:: SET PROBLEM ::
Reproduce the stretch of the motherhood passage from "Last week on" through "be found here." word for word.

Coming home to motherhood

Last week on "Home School Heartbeat", Mike Smith of the HSDLA (Home School Legal Defense Association) had some encouraging words for working mothers who “come home” to be stay-at-home moms. Audio links and transcripts of the five radio spots can be found here.

Smith made several important points:

Women “coming home” from the workforce “still face pressures and opposition from those who demand that all women strive to attain what they deem "equal" footing with men.” (from “Defining a Mother’s Job,”emphasis added)

“One former career woman, Danielle Crittenden, left her job as a successful Washington, DC journalist to raise her children at home. She says stay-at-home moms often feel a loss of identity when they leave the workforce and have difficulty explaining their new job to people still climbing the corporate ladder.” (emphasis added)

States Smith, “A job in the corporate workforce should not be elevated above motherhood. The two cannot be compared.” While this may be true in terms of equality, the two should be compared in terms of the effects both career and motherhood can have on a mother's life and the lives of her family members. Every parent ought to examine these things honestly, regardless of what friends may be doing or what other family members may say. Family and friends can prove a very tough tide to buck, though, which is why we need more support groups like Mothers of Preschoolers (MOPS) and Hearts at Home.

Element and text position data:
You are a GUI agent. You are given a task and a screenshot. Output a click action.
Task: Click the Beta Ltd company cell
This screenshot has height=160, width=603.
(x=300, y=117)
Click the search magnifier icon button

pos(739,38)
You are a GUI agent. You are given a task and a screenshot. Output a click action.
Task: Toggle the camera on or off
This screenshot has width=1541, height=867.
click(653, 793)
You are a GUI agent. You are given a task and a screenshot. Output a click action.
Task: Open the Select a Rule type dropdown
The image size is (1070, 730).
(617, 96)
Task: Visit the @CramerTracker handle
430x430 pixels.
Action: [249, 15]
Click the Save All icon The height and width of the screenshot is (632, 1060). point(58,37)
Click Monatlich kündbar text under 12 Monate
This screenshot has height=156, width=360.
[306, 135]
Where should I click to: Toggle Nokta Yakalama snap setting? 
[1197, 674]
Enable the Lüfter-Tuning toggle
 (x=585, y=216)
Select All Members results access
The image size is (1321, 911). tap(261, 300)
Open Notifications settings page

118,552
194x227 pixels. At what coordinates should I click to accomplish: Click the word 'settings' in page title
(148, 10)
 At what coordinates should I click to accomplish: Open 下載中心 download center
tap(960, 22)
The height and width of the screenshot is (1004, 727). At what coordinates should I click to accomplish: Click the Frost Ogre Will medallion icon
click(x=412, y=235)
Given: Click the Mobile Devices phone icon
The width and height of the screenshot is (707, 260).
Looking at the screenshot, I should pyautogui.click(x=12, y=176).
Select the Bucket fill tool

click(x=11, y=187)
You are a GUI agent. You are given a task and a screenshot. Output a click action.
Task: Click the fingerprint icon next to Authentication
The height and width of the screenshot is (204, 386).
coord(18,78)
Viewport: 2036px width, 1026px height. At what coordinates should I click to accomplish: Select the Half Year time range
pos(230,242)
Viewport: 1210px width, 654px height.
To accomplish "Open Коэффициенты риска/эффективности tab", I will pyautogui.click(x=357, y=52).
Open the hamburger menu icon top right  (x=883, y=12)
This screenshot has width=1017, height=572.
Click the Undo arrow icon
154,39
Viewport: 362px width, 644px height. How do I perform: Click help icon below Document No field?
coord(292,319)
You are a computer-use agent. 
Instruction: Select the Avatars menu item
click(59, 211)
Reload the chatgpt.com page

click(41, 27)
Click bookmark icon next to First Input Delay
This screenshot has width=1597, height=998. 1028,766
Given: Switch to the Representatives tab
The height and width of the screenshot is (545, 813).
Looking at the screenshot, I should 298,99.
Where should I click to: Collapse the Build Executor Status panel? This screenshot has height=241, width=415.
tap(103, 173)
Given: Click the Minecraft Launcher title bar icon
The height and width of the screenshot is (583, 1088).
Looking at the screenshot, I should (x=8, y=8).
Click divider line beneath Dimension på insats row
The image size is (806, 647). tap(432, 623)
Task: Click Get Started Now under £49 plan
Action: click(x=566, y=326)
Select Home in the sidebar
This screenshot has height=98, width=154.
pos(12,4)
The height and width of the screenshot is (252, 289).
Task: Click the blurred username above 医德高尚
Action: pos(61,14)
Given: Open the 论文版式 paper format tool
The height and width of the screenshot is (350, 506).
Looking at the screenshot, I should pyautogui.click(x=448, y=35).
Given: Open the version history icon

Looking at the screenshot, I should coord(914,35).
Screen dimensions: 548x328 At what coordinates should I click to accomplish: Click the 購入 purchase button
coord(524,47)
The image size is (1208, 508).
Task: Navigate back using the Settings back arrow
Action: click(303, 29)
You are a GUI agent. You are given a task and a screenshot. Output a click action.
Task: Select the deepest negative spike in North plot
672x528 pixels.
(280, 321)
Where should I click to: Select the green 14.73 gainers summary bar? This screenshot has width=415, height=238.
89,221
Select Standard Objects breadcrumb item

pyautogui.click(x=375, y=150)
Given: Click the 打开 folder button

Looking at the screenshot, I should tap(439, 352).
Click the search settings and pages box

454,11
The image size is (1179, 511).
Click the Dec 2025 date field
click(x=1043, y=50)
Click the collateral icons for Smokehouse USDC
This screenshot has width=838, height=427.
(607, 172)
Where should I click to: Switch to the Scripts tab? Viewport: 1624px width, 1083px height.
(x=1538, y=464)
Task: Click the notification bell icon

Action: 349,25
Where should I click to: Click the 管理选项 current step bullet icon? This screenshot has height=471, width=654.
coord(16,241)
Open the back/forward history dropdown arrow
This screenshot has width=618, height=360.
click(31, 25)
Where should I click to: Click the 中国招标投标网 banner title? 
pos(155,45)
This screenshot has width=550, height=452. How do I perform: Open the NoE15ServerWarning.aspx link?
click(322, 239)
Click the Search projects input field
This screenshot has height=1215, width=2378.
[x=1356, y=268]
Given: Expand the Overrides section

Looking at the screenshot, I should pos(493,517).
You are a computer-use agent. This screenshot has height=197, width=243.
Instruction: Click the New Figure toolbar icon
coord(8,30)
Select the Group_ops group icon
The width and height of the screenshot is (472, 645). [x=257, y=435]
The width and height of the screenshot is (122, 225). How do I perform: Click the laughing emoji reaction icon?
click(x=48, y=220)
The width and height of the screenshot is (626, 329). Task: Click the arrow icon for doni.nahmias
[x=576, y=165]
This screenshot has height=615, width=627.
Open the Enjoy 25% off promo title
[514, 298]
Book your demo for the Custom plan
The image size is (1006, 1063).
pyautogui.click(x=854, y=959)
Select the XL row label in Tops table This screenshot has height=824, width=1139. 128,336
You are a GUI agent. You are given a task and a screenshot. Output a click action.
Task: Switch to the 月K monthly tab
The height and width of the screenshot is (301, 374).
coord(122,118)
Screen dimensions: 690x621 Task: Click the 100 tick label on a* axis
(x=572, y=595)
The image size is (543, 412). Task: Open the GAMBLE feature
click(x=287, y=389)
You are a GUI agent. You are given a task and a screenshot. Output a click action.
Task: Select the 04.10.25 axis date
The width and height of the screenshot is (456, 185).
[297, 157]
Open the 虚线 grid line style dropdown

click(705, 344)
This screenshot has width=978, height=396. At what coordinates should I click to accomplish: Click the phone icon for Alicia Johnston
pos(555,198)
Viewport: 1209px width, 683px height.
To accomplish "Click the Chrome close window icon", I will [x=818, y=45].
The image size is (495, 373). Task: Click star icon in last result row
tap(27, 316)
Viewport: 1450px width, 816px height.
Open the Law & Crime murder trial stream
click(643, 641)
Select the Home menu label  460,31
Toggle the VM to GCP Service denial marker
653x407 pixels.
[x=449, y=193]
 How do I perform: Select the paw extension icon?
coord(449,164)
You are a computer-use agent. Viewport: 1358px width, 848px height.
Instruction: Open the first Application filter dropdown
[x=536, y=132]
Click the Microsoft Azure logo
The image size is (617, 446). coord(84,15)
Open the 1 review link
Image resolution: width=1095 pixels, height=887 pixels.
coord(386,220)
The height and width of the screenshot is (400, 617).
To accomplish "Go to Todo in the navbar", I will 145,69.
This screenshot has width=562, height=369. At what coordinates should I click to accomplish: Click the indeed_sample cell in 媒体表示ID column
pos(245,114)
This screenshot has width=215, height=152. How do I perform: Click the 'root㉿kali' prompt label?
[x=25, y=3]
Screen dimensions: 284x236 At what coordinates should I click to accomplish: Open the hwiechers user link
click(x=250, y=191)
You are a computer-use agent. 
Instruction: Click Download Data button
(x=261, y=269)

:: FINISHED EXERCISE ::
Last week on "Home School Heartbeat", Mike Smith of the HSDLA (Home School Legal Defense Association) had some encouraging words for working mothers who “come home” to be stay-at-home moms. Audio links and transcripts of the five radio spots can be found here.